The Most Important Supreme Court Case This Term

Whenever I cover a case in the Supreme Court, I play the mental game, “What would I do if I were the lawyer? And the lawyer on each side?” [OK, I confess … I do miss litigating cases …]

Right now there is an incredibly important case before the US Supreme Court called King v. Burwell.

If the defendant (HHS Secretary Burwell) loses, Obamacare will be in deep, deep, deep trouble. How deep? I don’t know how Obamacare will survive since a decision for King would strip much of the funding/subsidies in the Obamacare law. Without the funding and subsidies, and with both Democrats and Republicans seeking to get rid of the medical device tax which is a significant source of revenue to the healthcare law, Obamacare essentially goes belly up. People can’t afford it and there is no revenue to finance it.

So what’s the issue? Whether subsidies and tax credits can go to those in states that did not set up exchanges — and instead the federal government stepped in and set up the exchanges. How many states did NOT set up their exchanges? 36.

The plaintiff (King) says the express language in the Obamacare statute says that the subsidies/tax credits were put in to the statute for a specific purpose — to lure states into creating their own exchanges. And if the states did not set up their own exchanges? No subsidies/tax credits for them. The plaintiff says the clear language limiting to states that set up their exchanges was not an accident nor an oversight but deliberate.

The Obama administration essentially says the language was in-artfully drafted, an accident, that the subsidies/tax credits were meant for every state, regardless who set up the exchange. It says that the Supreme Court should not just read the language limiting the money to states that created their own exchanges, but to put the issue in a broader context to include the intent of Obamacare, which was healthcare for everyone. If the statute is read more broadly by the Supreme Court, the Obama administration has a bigger chance of winning.

It boils down to this … if the Supreme Court goes beyond the words, what WAS the broader intent?

So … what would I do? If I were King’s lawyer, and with the chance the Court could take a broader view than the strict words, I would want the Supreme Court to consider the statements of Jonathan Gruber, the architect of Obamacare.
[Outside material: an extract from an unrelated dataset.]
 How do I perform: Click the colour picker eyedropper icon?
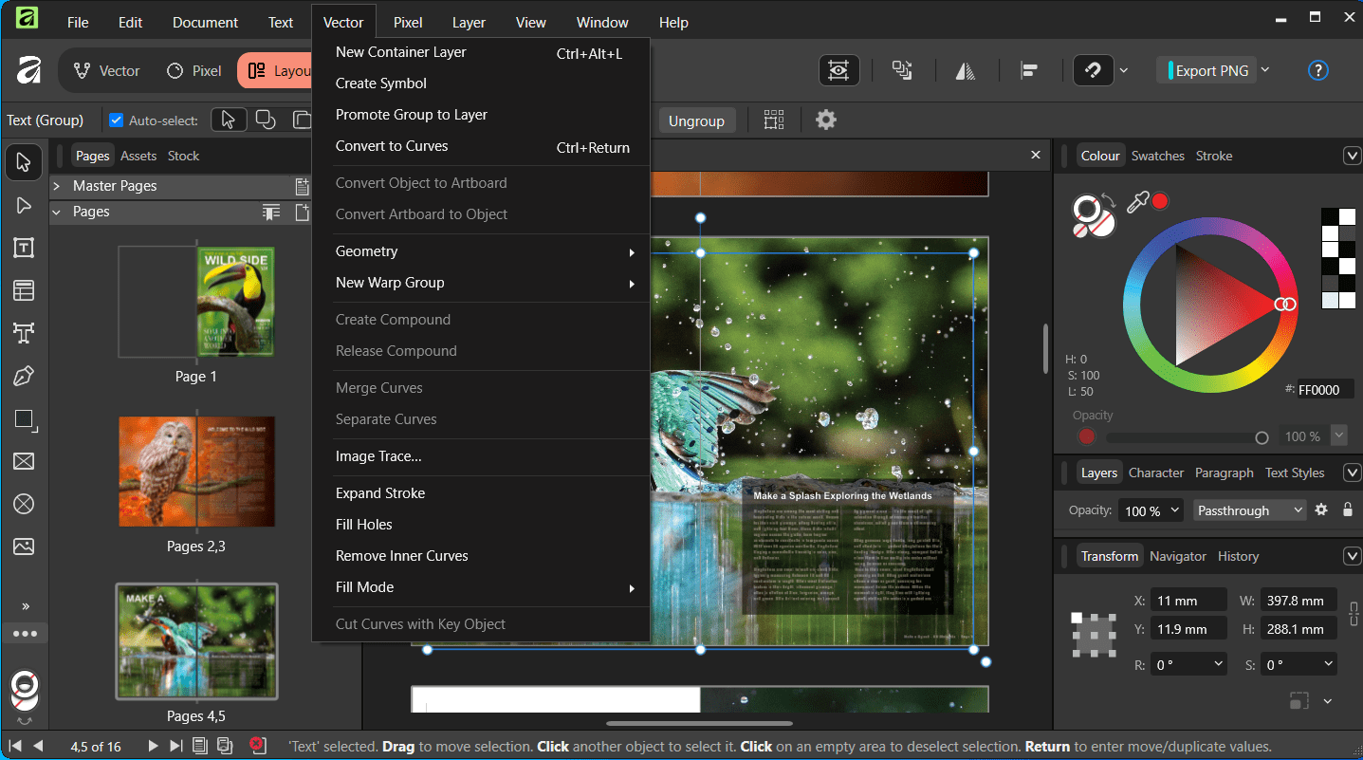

Gruber states that the intent of the subsidies (the plaintiffs view) was ONLY for states who created their own exchanges and not for states where the exchanges were created by the federal government.
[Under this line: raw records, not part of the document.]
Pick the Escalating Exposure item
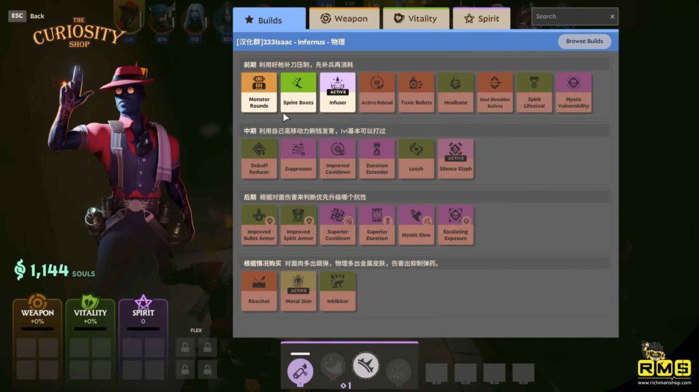This screenshot has width=699, height=392. (x=455, y=224)
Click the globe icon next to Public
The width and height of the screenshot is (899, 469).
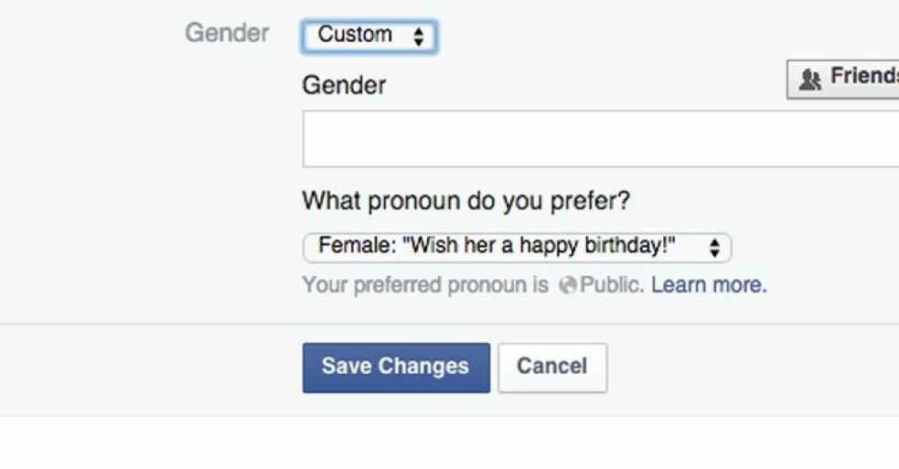(x=568, y=285)
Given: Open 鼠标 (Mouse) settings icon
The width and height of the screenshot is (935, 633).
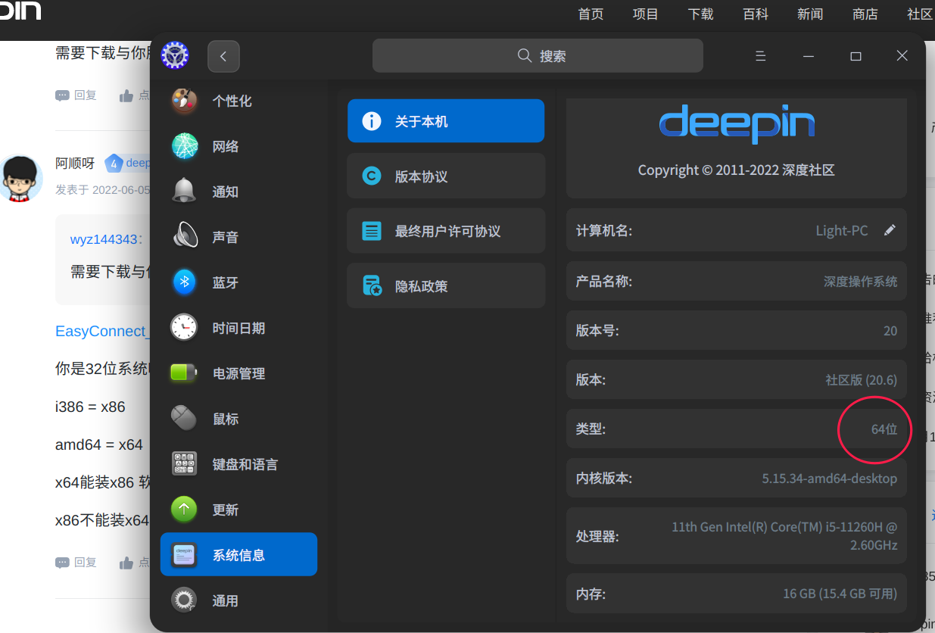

Here’s what Gruber is quoted as having said:

“What’s important to remember politically about this is if you’re a state and you don’t set up an exchange, that means your citizens don’t get their tax credits — but your citizens still pay the taxes that support this bill,” he said. “I hope that that’s a blatant enough political reality that states will get their act together.” [January 2012/Noblis] [click here]

The foregoing is powerful language (proof) about the intent – eliminating states that did not set up the exchange was not just a mistake but deliberate. You would think that a home run for plaintiff King but not so fast. There is a problem for the plaintiff and a significant one. Gruber’s statements are beyond the record — they are not in any of the record that the Supreme Court will be reviewing when it makes its decision. Because it is ‘beyond the record’ it is irrelevant to the Court’s decision. It would be improper for the Court to go beyond the record in reaching its decision. Why isn’t the Gruber language in the record and powerfully argued? It did not circulate after the record was closed.

So..what would I do? I would either file a motion to supplement the record in the Supreme Court or I would ask that the case be remanded to the lower court where I would make that same motion. Courts don’t like records being supplemented but I would say this is a unique situation.

And if I were the lawyer for the Obama Administration? I would say ‘too late!’ All the Gruber comments were in the public domain at the time the record was open…even on YouTube and that the King lawyers blew any chance to supplement the record. “You snooze, you loose.”

So what is going to happen? And how will the Supreme Court decided this case? Your guess is as good as mine…but this sure is an important case!